Most of what you are saying sounds ok.
However the quote above has some problems. 1. You are constantly blaming yourself. That is a weak response and reduces her sexual attraction. 2. You are constantly asking your wife what you should be doing. Wives can't answer that question.

If your wife admits to you that she feels like the most loved woman on earth, then you must stop asking her what to do. You then tell her that in exchange for the love you are giving that she clearly enjoys, that you expect to receive love from her. And that you are not willing to live in a marriage where you are meeting her needs, by her own admission, and she is unwilling or unable to meet yours. She is the destroyer and you are the engaged participant in the marriage.

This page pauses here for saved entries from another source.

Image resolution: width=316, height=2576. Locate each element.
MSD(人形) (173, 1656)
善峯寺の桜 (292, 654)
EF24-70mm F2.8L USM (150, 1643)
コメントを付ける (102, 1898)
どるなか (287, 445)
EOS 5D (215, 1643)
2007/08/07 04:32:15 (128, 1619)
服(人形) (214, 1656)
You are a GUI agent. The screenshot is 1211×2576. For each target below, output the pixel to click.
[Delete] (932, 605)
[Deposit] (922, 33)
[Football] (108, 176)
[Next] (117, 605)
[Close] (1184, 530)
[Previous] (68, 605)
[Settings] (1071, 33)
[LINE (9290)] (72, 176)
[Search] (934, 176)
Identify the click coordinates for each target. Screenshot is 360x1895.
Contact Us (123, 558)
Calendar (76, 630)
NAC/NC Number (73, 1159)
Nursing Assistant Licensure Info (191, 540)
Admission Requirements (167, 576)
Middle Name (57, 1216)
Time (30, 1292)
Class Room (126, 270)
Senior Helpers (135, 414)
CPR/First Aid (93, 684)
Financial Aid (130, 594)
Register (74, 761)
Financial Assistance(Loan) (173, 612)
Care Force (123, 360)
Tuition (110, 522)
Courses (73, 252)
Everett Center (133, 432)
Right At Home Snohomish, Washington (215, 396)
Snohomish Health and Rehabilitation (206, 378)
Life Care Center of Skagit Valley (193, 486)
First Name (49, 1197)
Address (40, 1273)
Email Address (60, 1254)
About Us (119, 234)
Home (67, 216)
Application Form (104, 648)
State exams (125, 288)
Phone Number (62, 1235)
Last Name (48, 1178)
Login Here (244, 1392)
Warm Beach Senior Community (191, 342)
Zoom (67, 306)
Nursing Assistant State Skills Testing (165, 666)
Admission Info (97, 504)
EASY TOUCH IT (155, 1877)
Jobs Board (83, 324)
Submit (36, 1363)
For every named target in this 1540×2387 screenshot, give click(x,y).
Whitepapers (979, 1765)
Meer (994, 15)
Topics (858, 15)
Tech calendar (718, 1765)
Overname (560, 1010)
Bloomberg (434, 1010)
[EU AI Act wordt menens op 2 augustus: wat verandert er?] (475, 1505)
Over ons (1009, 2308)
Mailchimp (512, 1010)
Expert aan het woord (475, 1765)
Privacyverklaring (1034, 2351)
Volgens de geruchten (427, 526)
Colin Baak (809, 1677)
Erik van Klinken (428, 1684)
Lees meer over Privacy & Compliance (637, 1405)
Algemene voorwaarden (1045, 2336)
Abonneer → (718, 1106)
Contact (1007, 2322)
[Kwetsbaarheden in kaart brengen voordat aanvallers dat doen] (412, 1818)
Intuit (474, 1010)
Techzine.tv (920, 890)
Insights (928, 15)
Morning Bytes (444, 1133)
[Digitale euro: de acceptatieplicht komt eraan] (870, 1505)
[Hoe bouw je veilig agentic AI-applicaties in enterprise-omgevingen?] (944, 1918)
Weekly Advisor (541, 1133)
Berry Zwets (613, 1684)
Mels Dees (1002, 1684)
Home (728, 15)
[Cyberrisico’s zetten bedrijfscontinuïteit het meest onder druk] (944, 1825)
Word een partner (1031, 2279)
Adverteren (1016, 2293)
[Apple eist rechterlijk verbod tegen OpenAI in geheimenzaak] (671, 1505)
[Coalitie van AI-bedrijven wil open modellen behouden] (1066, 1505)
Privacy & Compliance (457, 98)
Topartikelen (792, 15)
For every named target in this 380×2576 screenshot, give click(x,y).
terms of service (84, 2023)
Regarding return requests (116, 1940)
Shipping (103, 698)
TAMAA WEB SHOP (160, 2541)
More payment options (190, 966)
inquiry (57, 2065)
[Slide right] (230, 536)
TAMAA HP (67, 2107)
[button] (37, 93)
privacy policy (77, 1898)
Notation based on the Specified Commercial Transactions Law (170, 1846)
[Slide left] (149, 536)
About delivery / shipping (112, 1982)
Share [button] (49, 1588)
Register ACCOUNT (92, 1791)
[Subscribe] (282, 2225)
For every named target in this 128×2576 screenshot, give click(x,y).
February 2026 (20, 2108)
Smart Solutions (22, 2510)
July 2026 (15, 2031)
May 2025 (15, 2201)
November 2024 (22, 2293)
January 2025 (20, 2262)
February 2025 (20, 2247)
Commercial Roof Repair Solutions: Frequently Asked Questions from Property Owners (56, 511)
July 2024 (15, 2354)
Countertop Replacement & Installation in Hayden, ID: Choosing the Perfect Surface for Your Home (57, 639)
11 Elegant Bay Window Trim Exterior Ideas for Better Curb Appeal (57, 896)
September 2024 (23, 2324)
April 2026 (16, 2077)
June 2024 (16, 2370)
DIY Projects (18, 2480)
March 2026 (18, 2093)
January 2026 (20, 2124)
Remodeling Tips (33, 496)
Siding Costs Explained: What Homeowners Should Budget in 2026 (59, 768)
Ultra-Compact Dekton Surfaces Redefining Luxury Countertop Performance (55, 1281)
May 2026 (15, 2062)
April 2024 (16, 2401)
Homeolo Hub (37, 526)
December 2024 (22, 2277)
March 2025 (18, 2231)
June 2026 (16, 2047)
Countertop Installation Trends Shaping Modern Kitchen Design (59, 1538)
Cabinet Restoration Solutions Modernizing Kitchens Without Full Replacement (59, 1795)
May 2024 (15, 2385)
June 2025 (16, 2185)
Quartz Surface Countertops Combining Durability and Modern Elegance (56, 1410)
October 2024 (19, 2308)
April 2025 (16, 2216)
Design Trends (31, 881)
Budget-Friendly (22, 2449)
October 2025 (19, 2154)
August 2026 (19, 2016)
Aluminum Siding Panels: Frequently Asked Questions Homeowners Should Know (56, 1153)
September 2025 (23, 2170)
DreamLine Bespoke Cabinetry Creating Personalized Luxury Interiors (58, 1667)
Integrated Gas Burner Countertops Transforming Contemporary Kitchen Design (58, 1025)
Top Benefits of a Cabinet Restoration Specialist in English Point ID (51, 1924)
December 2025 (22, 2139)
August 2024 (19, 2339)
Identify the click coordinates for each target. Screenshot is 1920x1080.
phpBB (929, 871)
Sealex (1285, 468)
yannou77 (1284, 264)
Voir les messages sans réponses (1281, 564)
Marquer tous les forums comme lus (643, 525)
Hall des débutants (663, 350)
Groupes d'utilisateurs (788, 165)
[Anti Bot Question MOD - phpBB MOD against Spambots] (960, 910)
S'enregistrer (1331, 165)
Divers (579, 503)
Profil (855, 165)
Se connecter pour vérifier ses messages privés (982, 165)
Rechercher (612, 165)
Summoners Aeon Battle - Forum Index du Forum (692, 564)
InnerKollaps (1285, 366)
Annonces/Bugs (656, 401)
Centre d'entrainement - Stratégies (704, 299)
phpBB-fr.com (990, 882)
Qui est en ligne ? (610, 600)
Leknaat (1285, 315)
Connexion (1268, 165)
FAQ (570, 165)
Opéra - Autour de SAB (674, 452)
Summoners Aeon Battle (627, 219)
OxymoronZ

What I am describing is a process, not a one time conversation.


----------



## venis (Mar 8, 2011)

Over the past 15 years:
1. I have talked with her many times
2. I have asked her to tell me what I’m doing wrong many times (she states nothing)
3. I have explained the importance of intimacy and sex to ME in our marriage and exactly how the lack of it effects me.
4. I have asked her if she is having an affair and expending all of her intimacy somewhere else (she states no)
5. I have written her two letters in detail about my needs asking what I can do differently to get them met (she states it’s not my problem it’s her)

Well here’s my two cents, 
First of all, we have been married 30+ yr and every thing you have experienced is the same in our relation.
There is no answer those with high Libido people we will just have to find a way to satisfy .
Mostly women have the opposite problem they just don’t have any sex drive left. They do it only to keep a marriage together. So if you ask permission to have an affair you will be taking the first step to divorce.
Blue balls, provide a male real pain both emotional and physical. So the here we go back to the porn question again. Can PORN help! If the wife has no sex drive and is happy the male just leaves her alone. 
Affairs are out of the question than where does a go to release his BB. 
Well take matters into your own hands and let here feel loved and secure, love her, but take care of your self as well. If she wont take Drugs, or topical treatment like my wife then you have no recourse.
Women can expect Men to be faithful and they should.
I wish the women out their could provide some insight to the problem short of drugs, but it always seem to come back to men should just suck it up.


----------



## PHTlump (Jun 2, 2010)

You want to be intimate with your wife again. That requires change. Since your wife is unwilling to change, you must change.

You have to stop being Beta around the house. I know you have said that you're alpha, but your description of your actions are completely Beta. Stop following your wife around the house asking her to pet your head.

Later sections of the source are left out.